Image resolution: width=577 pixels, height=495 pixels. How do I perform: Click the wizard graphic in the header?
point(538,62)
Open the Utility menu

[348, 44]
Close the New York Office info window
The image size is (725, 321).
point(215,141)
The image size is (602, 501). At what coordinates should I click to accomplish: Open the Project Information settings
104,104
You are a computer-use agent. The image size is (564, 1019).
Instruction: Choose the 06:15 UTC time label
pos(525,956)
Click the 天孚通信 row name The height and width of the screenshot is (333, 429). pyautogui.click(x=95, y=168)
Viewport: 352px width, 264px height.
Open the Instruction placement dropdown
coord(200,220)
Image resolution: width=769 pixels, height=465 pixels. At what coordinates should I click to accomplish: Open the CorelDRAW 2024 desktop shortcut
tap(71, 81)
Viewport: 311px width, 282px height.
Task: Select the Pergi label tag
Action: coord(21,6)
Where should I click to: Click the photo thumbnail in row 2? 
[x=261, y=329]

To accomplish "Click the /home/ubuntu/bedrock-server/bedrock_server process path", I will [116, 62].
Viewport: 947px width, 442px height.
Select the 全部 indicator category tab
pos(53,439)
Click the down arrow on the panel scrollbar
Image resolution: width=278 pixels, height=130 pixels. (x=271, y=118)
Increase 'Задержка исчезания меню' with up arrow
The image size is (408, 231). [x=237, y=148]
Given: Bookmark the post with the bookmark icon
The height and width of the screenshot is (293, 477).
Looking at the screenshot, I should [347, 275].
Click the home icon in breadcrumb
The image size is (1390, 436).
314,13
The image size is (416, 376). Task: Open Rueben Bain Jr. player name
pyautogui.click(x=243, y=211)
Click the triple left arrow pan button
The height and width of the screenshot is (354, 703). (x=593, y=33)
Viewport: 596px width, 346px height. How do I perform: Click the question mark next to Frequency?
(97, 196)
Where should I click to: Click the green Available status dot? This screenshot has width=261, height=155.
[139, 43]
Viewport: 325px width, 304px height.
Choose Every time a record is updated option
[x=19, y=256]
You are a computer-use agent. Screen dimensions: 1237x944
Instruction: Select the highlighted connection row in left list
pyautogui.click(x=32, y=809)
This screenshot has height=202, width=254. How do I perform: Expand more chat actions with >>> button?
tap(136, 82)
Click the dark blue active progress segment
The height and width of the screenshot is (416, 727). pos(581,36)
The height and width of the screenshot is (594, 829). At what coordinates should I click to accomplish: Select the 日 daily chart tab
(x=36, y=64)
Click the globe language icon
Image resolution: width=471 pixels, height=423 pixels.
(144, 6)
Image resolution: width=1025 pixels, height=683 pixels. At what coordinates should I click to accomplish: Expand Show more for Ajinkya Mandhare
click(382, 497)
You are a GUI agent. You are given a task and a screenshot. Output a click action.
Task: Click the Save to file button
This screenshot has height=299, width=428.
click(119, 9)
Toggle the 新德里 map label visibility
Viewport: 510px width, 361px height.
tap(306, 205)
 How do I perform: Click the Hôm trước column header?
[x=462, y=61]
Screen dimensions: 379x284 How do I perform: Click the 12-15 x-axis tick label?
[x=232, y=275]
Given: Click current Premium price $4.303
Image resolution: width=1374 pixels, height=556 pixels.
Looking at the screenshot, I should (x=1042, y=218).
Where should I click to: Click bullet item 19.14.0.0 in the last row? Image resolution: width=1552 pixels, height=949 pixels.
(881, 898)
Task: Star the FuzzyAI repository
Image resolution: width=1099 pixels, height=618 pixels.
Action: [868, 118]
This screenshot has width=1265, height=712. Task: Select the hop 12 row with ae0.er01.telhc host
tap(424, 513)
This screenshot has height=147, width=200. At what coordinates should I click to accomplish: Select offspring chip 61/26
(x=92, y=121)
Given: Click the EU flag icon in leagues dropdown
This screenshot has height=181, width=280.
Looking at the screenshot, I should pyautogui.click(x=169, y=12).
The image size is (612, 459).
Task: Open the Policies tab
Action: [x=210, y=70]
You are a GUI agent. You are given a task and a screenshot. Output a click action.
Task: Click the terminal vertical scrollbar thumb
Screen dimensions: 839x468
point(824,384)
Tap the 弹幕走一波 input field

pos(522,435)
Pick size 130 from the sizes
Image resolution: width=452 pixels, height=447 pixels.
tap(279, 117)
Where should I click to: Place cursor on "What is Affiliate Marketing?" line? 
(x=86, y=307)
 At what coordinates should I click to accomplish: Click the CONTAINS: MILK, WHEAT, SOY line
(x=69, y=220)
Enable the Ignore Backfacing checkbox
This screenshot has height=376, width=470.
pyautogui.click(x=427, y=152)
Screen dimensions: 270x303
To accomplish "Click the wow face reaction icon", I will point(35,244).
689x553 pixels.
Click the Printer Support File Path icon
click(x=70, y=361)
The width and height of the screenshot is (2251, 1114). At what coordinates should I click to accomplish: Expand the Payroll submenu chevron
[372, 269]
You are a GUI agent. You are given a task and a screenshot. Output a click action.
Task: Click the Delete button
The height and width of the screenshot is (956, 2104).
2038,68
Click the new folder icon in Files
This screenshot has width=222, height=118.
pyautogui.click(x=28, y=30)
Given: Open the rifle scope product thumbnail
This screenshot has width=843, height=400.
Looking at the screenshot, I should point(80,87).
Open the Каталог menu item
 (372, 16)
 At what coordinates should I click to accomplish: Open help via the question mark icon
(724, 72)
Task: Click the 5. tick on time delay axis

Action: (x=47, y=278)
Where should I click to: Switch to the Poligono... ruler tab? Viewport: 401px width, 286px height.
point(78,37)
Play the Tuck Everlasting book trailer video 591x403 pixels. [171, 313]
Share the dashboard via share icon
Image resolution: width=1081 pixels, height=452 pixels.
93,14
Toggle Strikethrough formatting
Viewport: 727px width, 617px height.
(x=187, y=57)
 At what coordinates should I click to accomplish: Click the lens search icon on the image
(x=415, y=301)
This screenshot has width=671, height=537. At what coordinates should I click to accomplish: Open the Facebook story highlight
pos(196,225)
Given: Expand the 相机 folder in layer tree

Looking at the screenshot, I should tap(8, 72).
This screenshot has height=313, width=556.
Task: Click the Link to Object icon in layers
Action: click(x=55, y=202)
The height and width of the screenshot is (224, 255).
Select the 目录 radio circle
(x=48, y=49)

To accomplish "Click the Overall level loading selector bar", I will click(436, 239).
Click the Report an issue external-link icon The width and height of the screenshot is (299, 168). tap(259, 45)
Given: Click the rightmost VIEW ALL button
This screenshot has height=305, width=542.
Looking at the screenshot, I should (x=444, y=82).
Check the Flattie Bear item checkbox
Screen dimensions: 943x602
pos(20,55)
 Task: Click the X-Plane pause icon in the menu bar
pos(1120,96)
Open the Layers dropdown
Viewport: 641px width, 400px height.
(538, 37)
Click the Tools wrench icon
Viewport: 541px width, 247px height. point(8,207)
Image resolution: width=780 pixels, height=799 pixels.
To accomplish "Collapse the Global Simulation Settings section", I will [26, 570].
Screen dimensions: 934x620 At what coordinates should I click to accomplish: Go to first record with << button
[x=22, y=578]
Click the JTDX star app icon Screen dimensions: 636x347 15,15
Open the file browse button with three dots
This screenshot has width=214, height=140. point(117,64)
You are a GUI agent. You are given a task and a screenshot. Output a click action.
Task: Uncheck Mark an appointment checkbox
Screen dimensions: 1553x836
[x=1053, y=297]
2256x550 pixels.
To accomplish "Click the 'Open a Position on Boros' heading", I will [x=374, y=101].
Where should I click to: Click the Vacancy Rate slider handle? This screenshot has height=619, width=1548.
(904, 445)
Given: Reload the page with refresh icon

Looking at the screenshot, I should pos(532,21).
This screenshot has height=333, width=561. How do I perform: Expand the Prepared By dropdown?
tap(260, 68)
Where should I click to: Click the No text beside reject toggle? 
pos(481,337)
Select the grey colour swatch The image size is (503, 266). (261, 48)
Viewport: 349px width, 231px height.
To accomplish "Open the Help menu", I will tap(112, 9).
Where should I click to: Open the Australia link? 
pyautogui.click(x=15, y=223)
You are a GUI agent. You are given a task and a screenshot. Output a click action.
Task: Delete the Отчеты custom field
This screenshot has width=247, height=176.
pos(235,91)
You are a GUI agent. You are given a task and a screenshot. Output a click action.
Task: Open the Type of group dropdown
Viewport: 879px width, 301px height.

————————

Goal of the exercise: From the entries above, select each line containing the string "computer".

Answer area:
You are a computer-use agent. The image size is (564, 1019).
You are a computer-use agent. Screen dimensions: 1237x944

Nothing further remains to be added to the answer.